That sounds like a beautiful experience. I had something very similar a few weeks ago while listening to Wieland Kuijken's recording of Bach cello suites. His tempi tend to be so slow that it actually requires a third disc to accommodate the fifth suite (with more "normalized" gamba sonatas as fillers.) Of course it must be said that extreme tempi and rhythmic manipulations were probably more expected in solo performances (as suggested by things like fantasies, toccatas or unmeasured preludes) than in ensemble performances in the old days. What are the timings for op. 18/6 in the Mosaiques version if you have got them? They are 9:07, 6:56, 3:23, 7:52 in the Gewandhaus version.
Here are the timings for the Mosaïques and Emersons 18/6
Mosaïques: 7:06, 7:33, 3:21, 8:21 Emerson: 5:52, 6:52, 3:00, 8:16
Timings from Itunes, not booklet Not as slow I thought, but still slower than the Emersons which I had been listening to most recently.

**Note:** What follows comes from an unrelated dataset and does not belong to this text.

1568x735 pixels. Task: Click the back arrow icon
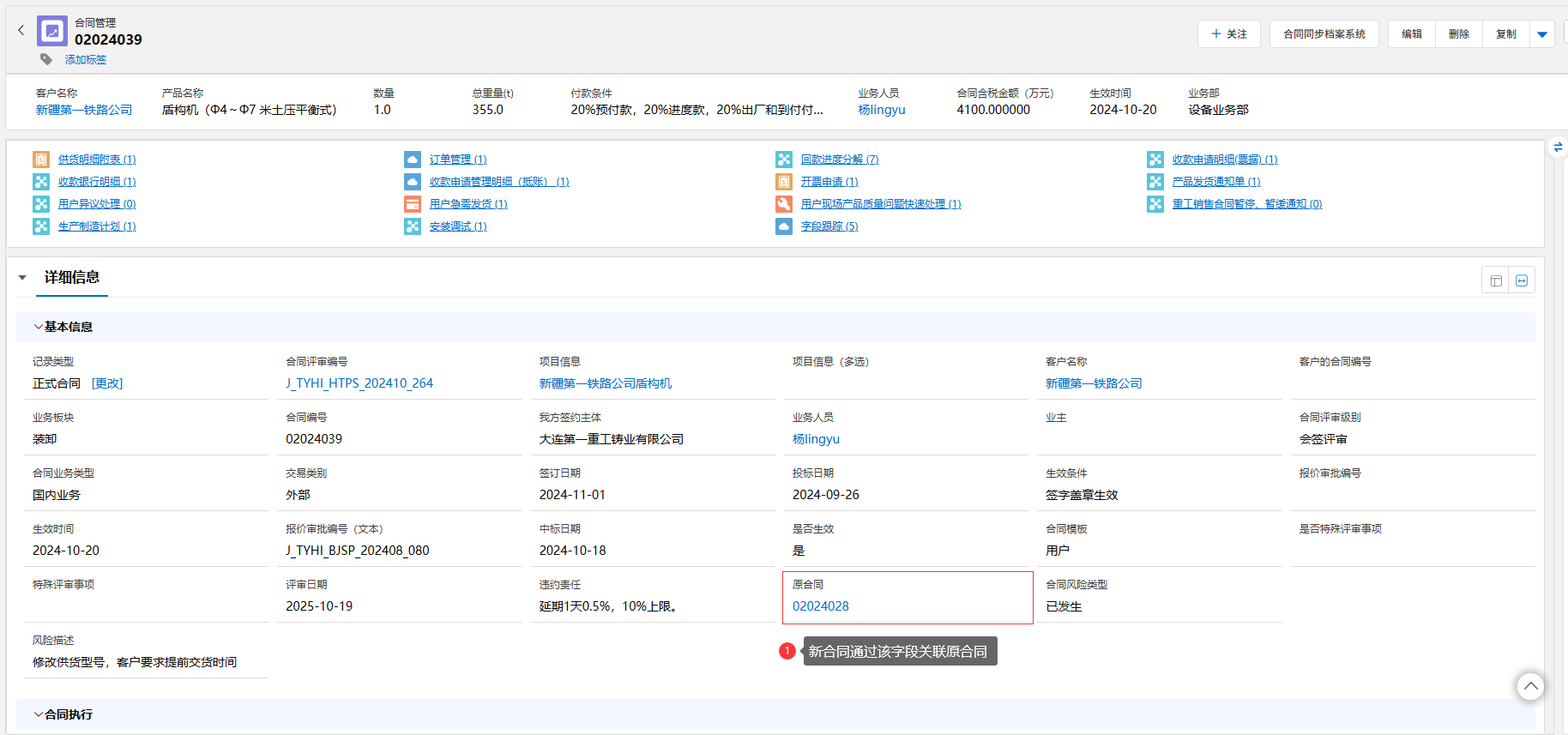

I'll have to dig out the Alban Berg and Takásc later to compare times. The Gewandhaus really is an "alternative" if the tempos are that broad. However, I'm rediscovering the allure of the more leisurely paced performances. With the Emersons, at first everything was so exciting and exhilarating -- they play with breakneck speed. Eventually as the novelty of the speed palls, little things become annoying. (There is an uneven quality of the play for one thing, perhaps because they alternate the first violin part between the players.) The Takásc added dynamic play to the speed (although not, I believe, as fast as the Emersons - but perceptions can be faulty), so it was like a roller coaster -- thrilling, but also playful and fun. The Alban Berg were more mellow and balanced. I wouldn't call them easy listening, but they have that smoothness and warmth without mawkishness, which I do enjoy very much. In the notes of the booklet, it states that the Mosaïques main influence (or inspiration) was the playing of the Vegh Quartet. As I don't have that set (yet), I can't really make the comparison. I guess it's time to get out the wallet again.